Был рассвет, у Сафонова еще больше набрякли мешки под глазами. Лицо Скрябина было измученным и поблекшим.
— Ах, Василий Ильич, — устало говорил он, — сколько планов и надежд, какие мечты… Я жить хочу, я действовать хочу и побеждать.
— Тебе надо в Петербург, Саша, — говорил Сафонов. — Ты все ищешь милых людей, они тебе кажутся в каждой подворотне… И Танеев милый, и Римский-Корсаков милый, и Рахманинов милый, и Лядов замечательный… А в Петербурге действительно есть милый человек, не музыкант, упаси Бог, но музыку любит и понимает… Митрофан Петрович Беляев, лесопромышленник… Повезем ему твои сочинения… Ноктюрн оратории девять, Прелюдию оратории два и Ораторию одиннадцать си-бемоль. Еще кое-что повезем… Организуем концерты… Созовем музыкальный консилиум… И явится новая восходящая звезда — Скрябин, пианист и композитор… Ура!
Загремел ключ в входных дверях ресторана. Официанты расставляли приборы на столах, с неодобрением глядя на двух мятых ночных гуляк.
Утренний снег был ослепителен для красных от бессонницы глаз. Сафонов в расстегнутой тяжелой шубе поднял трость, остановил сани.

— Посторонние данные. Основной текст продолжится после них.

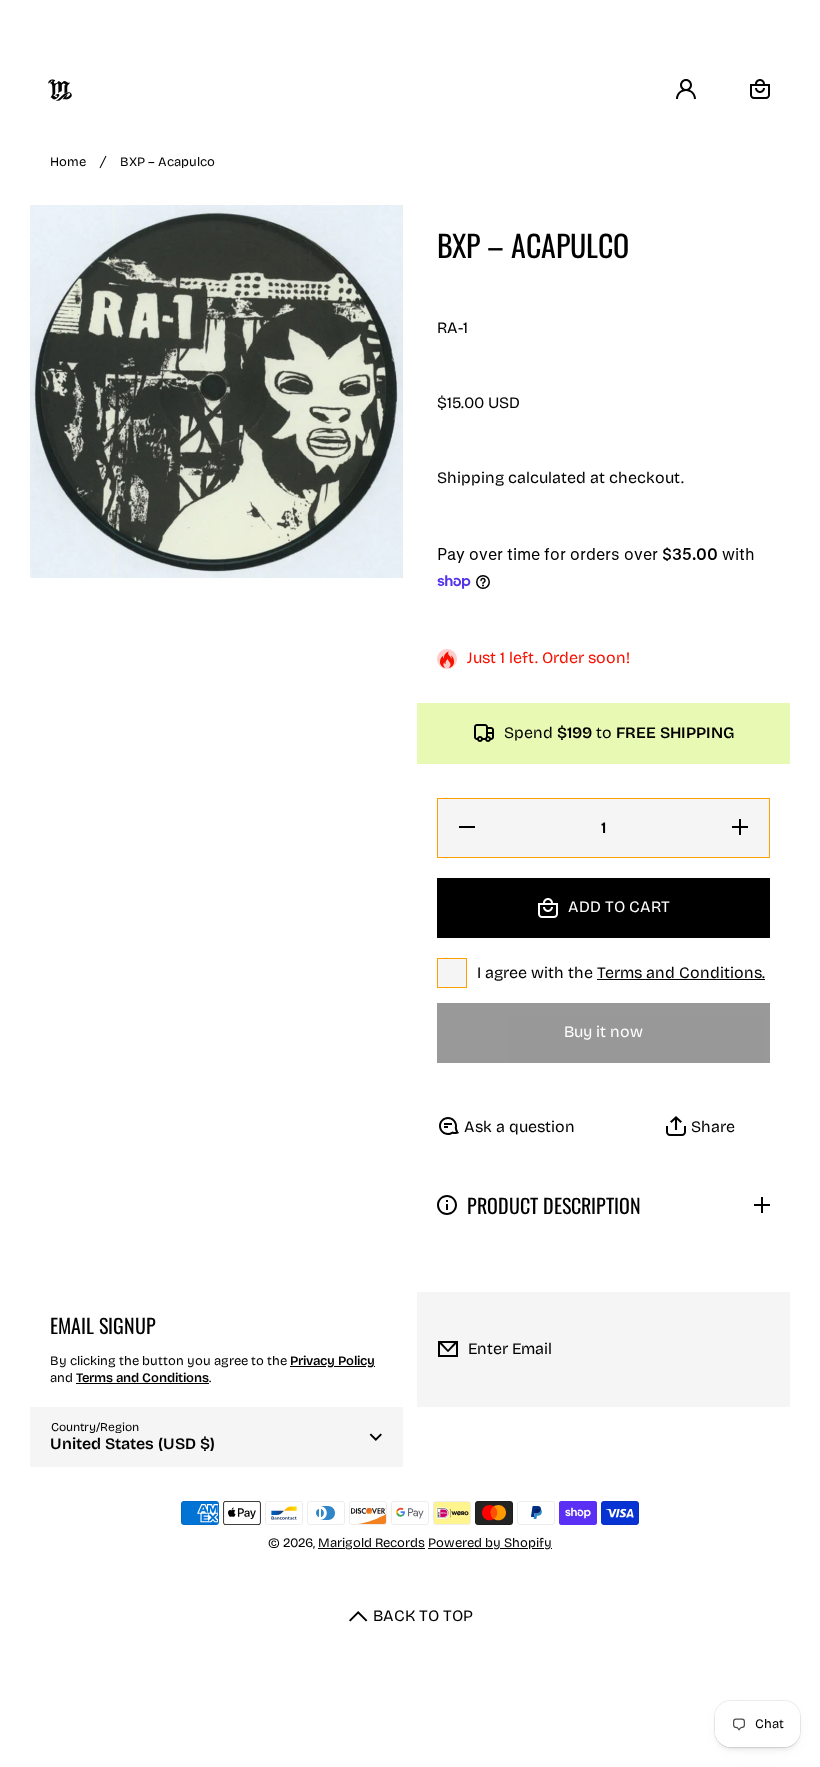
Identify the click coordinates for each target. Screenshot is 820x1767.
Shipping (470, 477)
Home (68, 162)
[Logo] (60, 90)
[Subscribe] (759, 1349)
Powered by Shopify (490, 1543)
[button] (701, 1127)
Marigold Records (371, 1543)
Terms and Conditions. (681, 972)
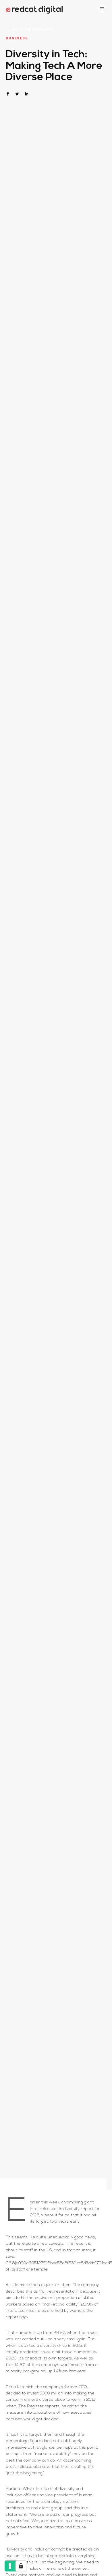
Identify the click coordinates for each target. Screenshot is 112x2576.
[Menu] (102, 9)
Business (17, 38)
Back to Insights (30, 29)
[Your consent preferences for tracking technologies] (21, 2566)
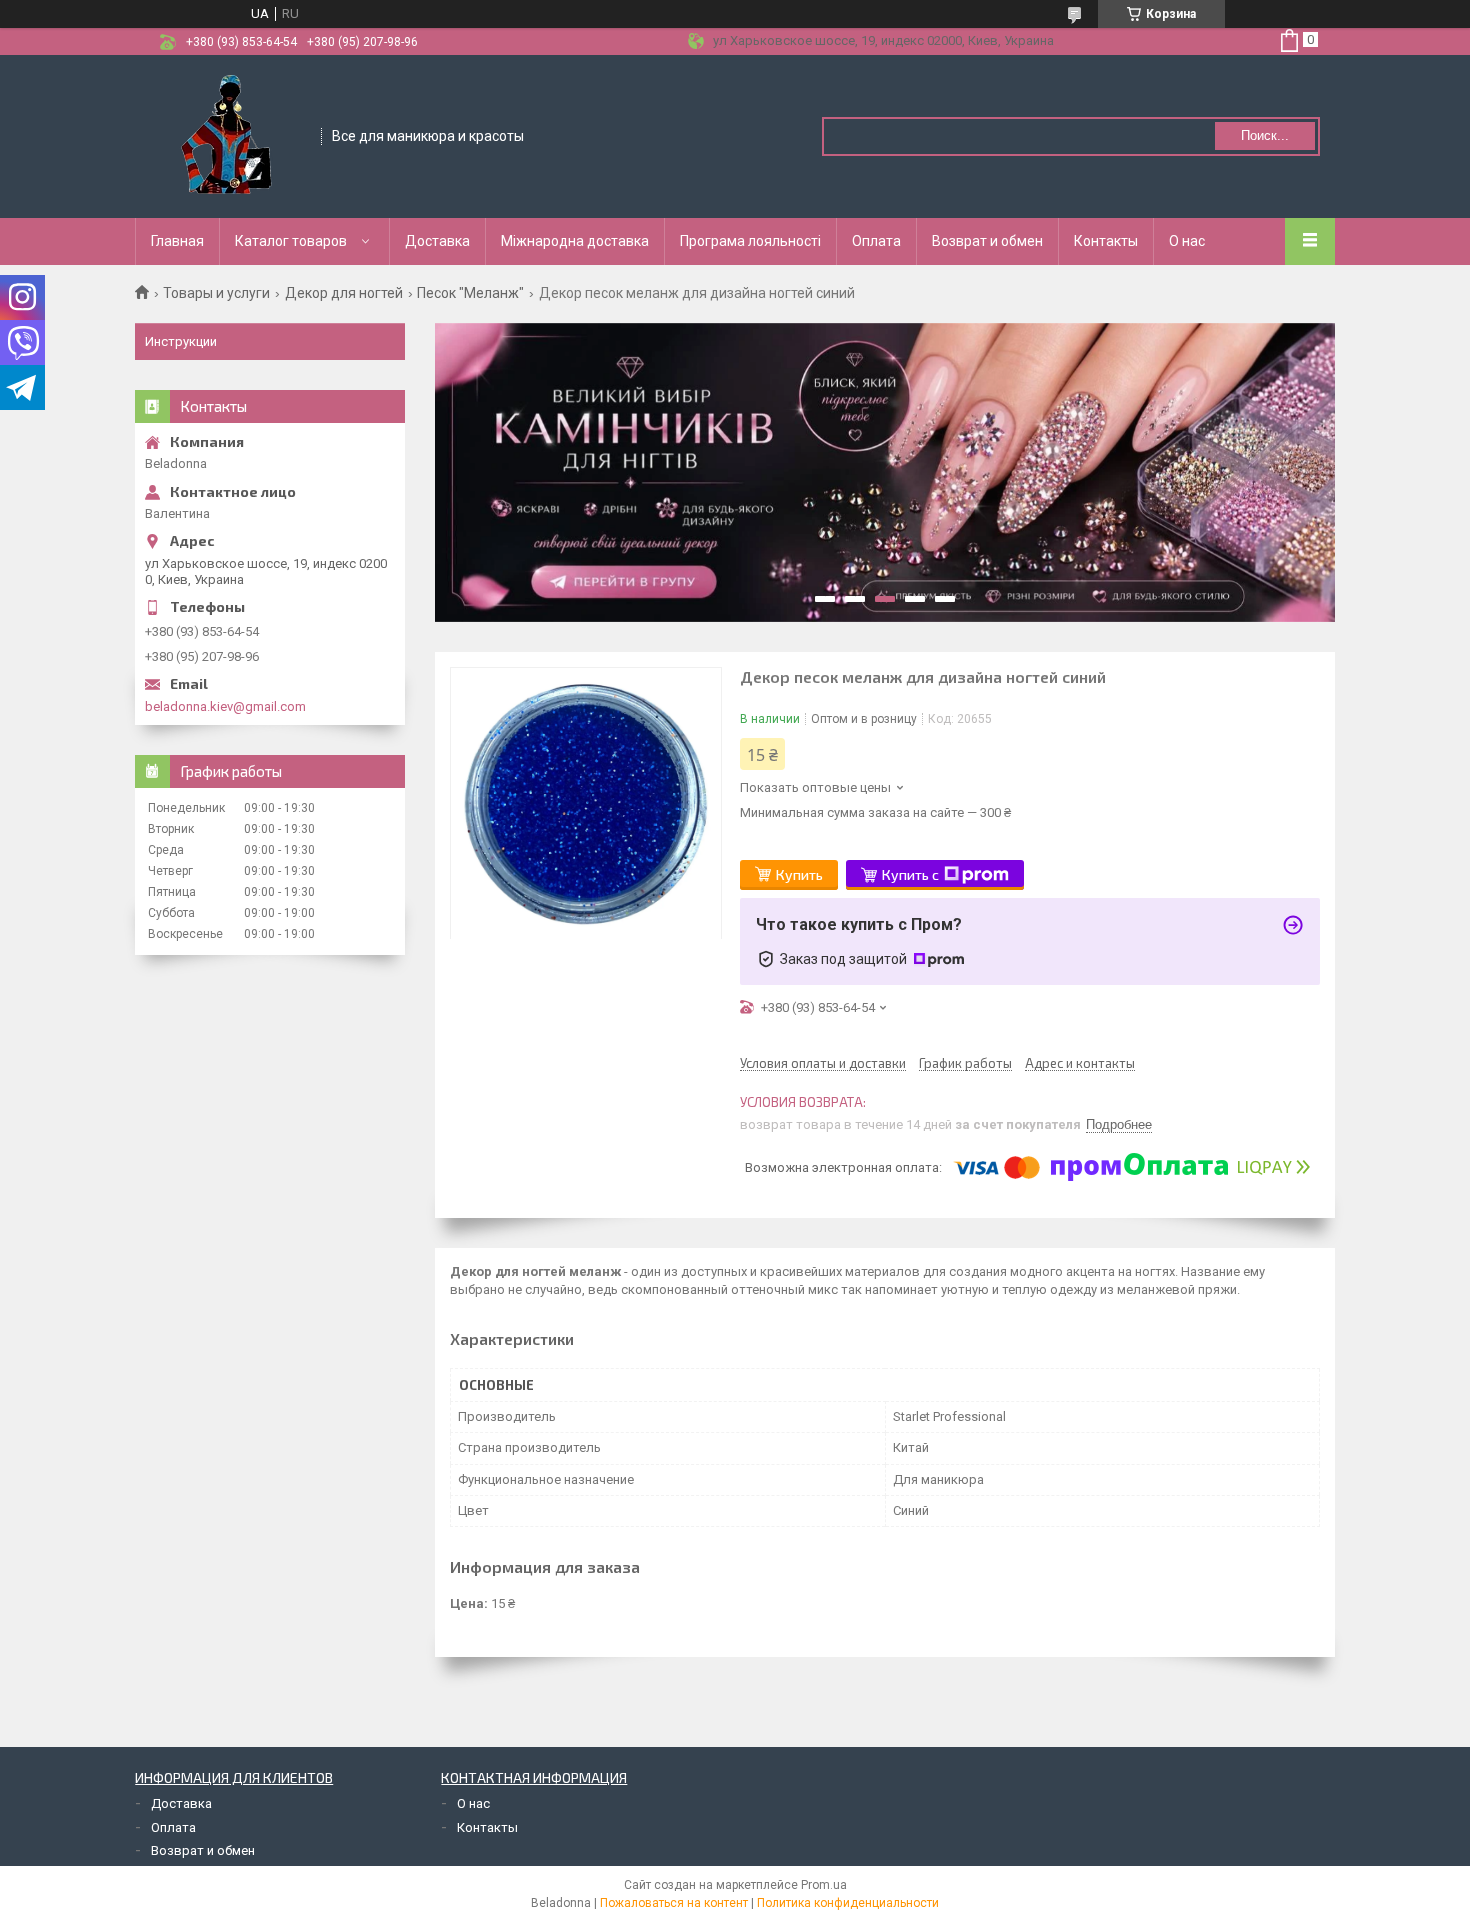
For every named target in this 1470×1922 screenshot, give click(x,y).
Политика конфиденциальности (848, 1903)
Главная (177, 241)
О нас (1187, 241)
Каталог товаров (291, 241)
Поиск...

— А сегодня, Саша, — говорил Сафонов, усаживаясь рядом со Скрябиным в сани, — отдохнешь, повезу тебя в один милый дом в Гнездниковском тупике… Новый профессор консерватории Павел Юльевич Шлетцер… Слыхал… Давно тобой интересуется… Дорогой Саша, у тебя впереди великая всемирная жизнь… Ты все завершишь и все подытожишь…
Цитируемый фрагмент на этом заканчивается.